A prendere il posto del «prof» sarà Giuseppe Remuzzi, 69 anni, nefrologo. Un volto tutt’altro che sconosciuto per l’istituto: responsabile della sede bergamasca del Mario Negri, ha portato avanti lavori enormi, tra cui le ricerche per risolvere il divario tra limitata disponibilità di organi da trapiantare e crescente numero di pazienti in attesa di un trapianto. Con un approccio innovativo (trapianto di due reni di persone anziane in un solo ricevente, dopo accurata valutazione delle condizioni degli organi) queste ricerche hanno permesso di aumentare il numero dei trapiantati. Le sue ricerche più recenti riguardano le possibilità di rigenerare i tessuti e creare organi in laboratorio utilizzando cellule staminali.
Sul tavolo di Remuzzi, Garattini lascia parecchie sfide aperte: «Sfide grosse – spiega lo scienziato – Innanzitutto dobbiamo aumentare l’alfabetizzazione scientifica, soprattutto ora che i social network danno la parola a chiunque. Poi dobbiamo ancora far capire che in Italia la ricerca non va considerata una spesa ma un investimento. Investiamo l’1,2% del Pil, comprese le spese per l’università, quando la Germania investe il 3,5%. E poi dobbiamo batterci per non affidarci alle mode. Già, esistono anche nella scienza. Le novità vanno sempre integrate a quel che già sappiamo». 
Il metodo Garattini continuerà e le sue parole chiave, quelle che ha pronunciato durante il passaggio di testimone e il saluto davanti a tutto lo staff dei laboratori, resteranno indelebili: entusiasmo, ricerca, tenacia. Gli stessi principi che lo hanno spinto in tutte le sue tappe. Quando, nel 1963, ha deciso di fondare un istituto indipendente per portare la ricerca farmacologica al di fuori dei laboratori delle industrie. Quando ha deciso di far pulizia di tutti i farmaci inutili. Quando, nel 1976, fu accusato di voler scagionare i responsabili della strage di Seveso con dati falsi sulla diossina. O ancora quando, dopo l’arresto di Poggiolini, nel 1993, risanò le sorti economiche della sanità. 
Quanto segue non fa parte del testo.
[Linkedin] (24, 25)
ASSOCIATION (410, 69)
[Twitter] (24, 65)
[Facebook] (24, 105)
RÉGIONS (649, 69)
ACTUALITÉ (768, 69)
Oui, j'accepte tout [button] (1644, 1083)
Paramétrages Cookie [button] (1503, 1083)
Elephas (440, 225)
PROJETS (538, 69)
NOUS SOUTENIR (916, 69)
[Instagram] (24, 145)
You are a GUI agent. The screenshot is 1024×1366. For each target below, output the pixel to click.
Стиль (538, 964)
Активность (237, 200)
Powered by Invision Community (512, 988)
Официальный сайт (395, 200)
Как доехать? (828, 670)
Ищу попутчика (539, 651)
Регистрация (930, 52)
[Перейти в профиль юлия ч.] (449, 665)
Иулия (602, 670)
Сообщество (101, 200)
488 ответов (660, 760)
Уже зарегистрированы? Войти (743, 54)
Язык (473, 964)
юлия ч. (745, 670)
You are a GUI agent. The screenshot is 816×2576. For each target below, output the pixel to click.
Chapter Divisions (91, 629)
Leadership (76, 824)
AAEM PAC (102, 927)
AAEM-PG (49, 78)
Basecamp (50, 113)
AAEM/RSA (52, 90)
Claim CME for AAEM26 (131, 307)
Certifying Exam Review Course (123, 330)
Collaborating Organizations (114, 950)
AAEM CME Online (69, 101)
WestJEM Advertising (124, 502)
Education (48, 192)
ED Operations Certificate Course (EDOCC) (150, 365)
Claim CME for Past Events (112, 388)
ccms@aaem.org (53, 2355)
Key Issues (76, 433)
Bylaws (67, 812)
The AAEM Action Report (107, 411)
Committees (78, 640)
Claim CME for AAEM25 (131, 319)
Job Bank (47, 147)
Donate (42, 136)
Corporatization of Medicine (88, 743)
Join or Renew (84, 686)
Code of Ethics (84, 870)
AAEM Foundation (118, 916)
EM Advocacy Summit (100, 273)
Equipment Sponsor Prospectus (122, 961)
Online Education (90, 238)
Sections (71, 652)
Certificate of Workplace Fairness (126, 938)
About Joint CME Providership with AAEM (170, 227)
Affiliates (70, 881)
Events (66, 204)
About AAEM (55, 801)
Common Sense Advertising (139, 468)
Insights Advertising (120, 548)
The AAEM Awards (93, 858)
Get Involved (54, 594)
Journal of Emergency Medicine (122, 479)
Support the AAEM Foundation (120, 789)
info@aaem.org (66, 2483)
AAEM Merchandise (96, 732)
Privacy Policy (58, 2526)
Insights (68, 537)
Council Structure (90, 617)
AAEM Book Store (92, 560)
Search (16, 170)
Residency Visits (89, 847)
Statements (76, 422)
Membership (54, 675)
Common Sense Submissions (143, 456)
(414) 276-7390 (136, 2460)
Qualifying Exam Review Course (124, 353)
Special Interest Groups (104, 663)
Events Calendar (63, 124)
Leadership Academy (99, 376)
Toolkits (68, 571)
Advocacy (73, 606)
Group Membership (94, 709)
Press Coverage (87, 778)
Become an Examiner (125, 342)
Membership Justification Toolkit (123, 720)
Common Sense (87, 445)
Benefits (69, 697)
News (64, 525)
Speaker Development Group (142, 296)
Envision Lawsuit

Ora, formalmente, l’unico pioniere presente nel direttivo del Mario Negri, rimane Armanda Jori, leva 1933, tra i 22 «matti» che fondarono l’istituto. Lei, che fu la prima del gruppo a pubblicare una ricerca scientifica (sul meccanismo dei farmaci anti depressivi), ricorda ogni attimo degli inizi: «Cominciammo a lavorare quando i cantieri della sede di Quarto Oggiaro a Milano erano ancora aperti. Anzi, qualche lavoro fu rinviato perché stavamo costruendo sui terreni di un contadino che voleva prima raccogliere le carote che aveva piantato». E da quel giorno, Jori ricorda l’insegnamento base di Garattini a loro, giovani scienziati: «Non dimenticate mai che la ricerca deve arrivare sempre al letto del paziente, altrimenti non ha senso».